Sunday, October 1, 2017
French Cinema Now at SIFF Cinema: Sept 28 - Oct 5 | Orcas Island Film Festival: Oct 6 - 9
The week sees the opening of Seattle International Film Festival's annual French Cinema Now series at SIFF Cinema. This year's program largely concerned with functional Eurodramas, little else on offer speaks to the exceptional quality of Agnes Varda's most recent investigation of place and identity, "Visages Villages". In the course of her humble, quietly groundbreaking, nearly 60-year career, this highlight of Cannes stands out as one of her most profoundly personal and exuberantly populist works. Much like her quietly triumphant, "The Gleaners and I" it watches as a tour de France that is both a romp and a meditation on photography, cinema, cultural identity, community and mortality. Additionally, the film is also a document of the unexpected kinship between anonymous 33 year old visual artist JR, and the octogenarian Left Bank auteur. Inspired equally by JR’s large scale photographic portraits produced in his mobile photo booth, as the locales they aspire to have a visual dialogue with, Varda enlists her counterpart for an impromptu cross-country road trip through France. At once poetic and naked truth, like director's best work, the documentary essay shape-shifts before one’s eyes, once again, "Agnès Varda, People Person, Creates a Self-Referential Marvel". Much in the way of Vardas' essayist documentary, it could be argued that the most overtly personal of his works, "Those Movies, Himself: Bertrand Tavernier’s Tour of French Cinema" essentially watches as an autobiographical account of his apprenticeship as a cinephile. If you are fascinated, as Bertrand Tavernier is, by generations of filmmakers as adaptable in their own different ways as Jean Renoir, Jacques Becker, Jean-Pierre Melville, Claude Sautet, and Edmond T. Gréville, then stylistically "Taking Film Lovers on an Incredible 'Journey' Through the Past", may be simply a form of historically minded generosity, inspiration, even humility. His three hour "My Journey Though French Cinema" is a non-chronological consideration of the above director's work and their shared era of French history. We join Tavernier’s personal assessment of the films and directors that influenced him, punctuated with insights into the lives and times of friends and mentors within the world of French cinema, set against the tumultuous events of mid-20th century Europe. The Guardian's review equating the shared journey with Taverier as documentarist and guide, "Like Cracking Open the Lid of a Cinematic Box of Delights".

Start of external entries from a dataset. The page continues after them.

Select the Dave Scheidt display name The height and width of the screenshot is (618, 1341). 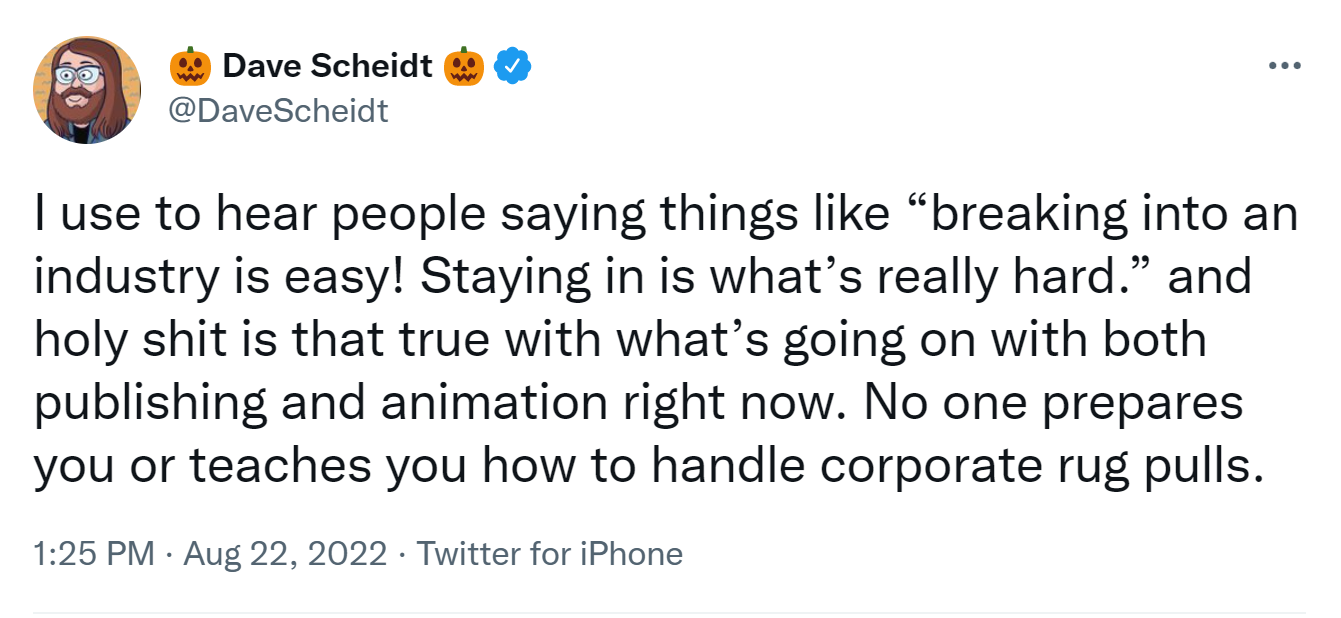328,64

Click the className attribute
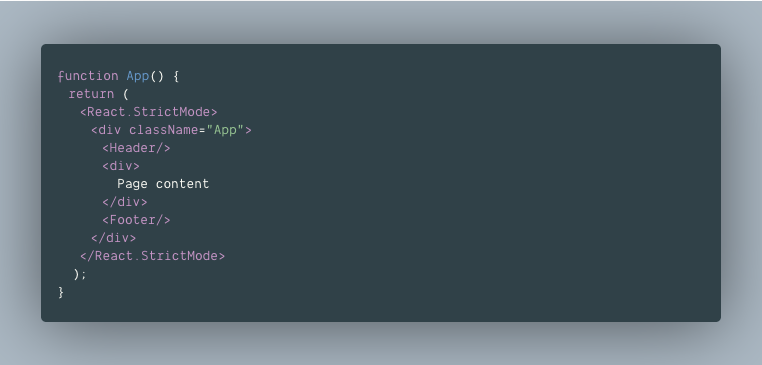coord(164,130)
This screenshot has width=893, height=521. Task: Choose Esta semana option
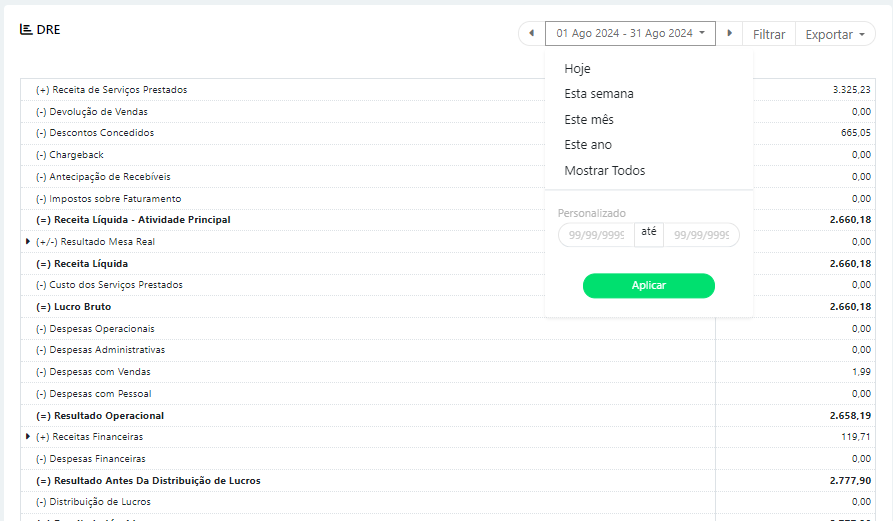598,94
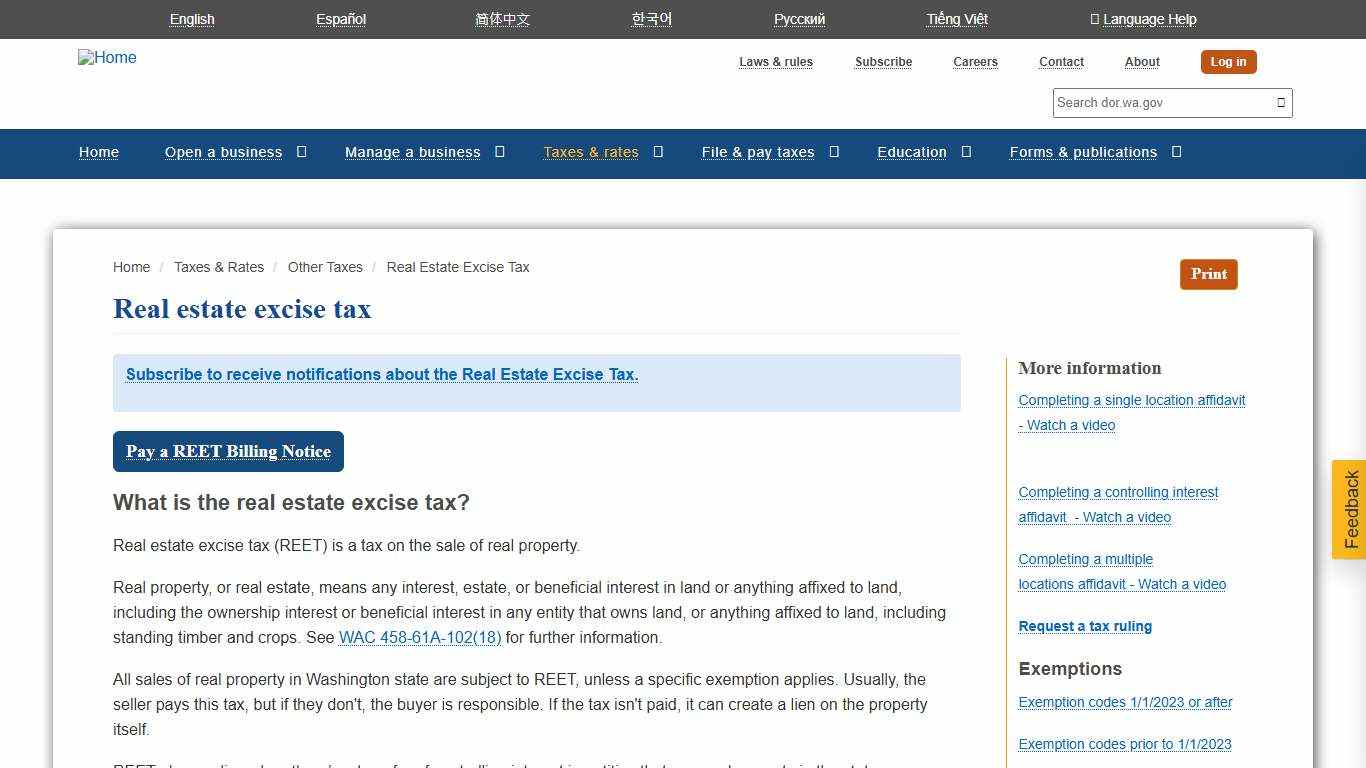Screen dimensions: 1366x768
Task: Click Pay a REET Billing Notice
Action: (228, 451)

In programming a festival of diverse yet qualitative content, the current body of the Seattle International Film Festival could take a page or two out of the per-capita seen on offer in this year's Orcas Island Film Festival. In the unlikely setting of the rural beauty of the San Juan islands, chief programmer Carl Spence, has produced a 30-odd-film program in their 4th year to rival that of its Seattle goliath. Too much on offer to cover here, but it should be noted that the program features northwest premiers of two of Cannes' most notable highlights. Foremost among them, there's been much ado both in cinema and visual art circles concerning the Palme d'Or winning, "The Square" in which director, "Ruben Östlund Turns Art World Satire into Performance-Art Cinema". Another crowning point from Cannes, Claire Denis delivers a subtly pointed observations of contemporary French life in, "Let the Sunshine In". This elegant, eccentric relationship comedy of ideas on middle age, with an almost inscrutable sophistication "Un Beau Soleil Interieur: Juliette Binoche Excels". Running through the shortlist, other highlights from the weekend's curation review as a essential assessment of the notable releases of the past half-year. The festival's program including, Kiyoshi Kurosawa's "Before We Vanish", Robin Campillo's "Beats Per Minute", a second opportunity to witness Agnes Varda's "Visages Villages", Alain Gomis' "Felicite", Ai WeiWei's "Human Flow", Fatih Akin's "In the Fade", Richard Linklater's "Last Flag Flying", Agnieszka Holland's "Spoor", Sean Baker's "The Florida Project", Aki Kaurismäki's "The Other Side of Hope", Joachim Trier's "Thelma", and Todd Haynes' well reviewed adaptation of Brian Selznick's illustrated children's novel, "Wonderstruck".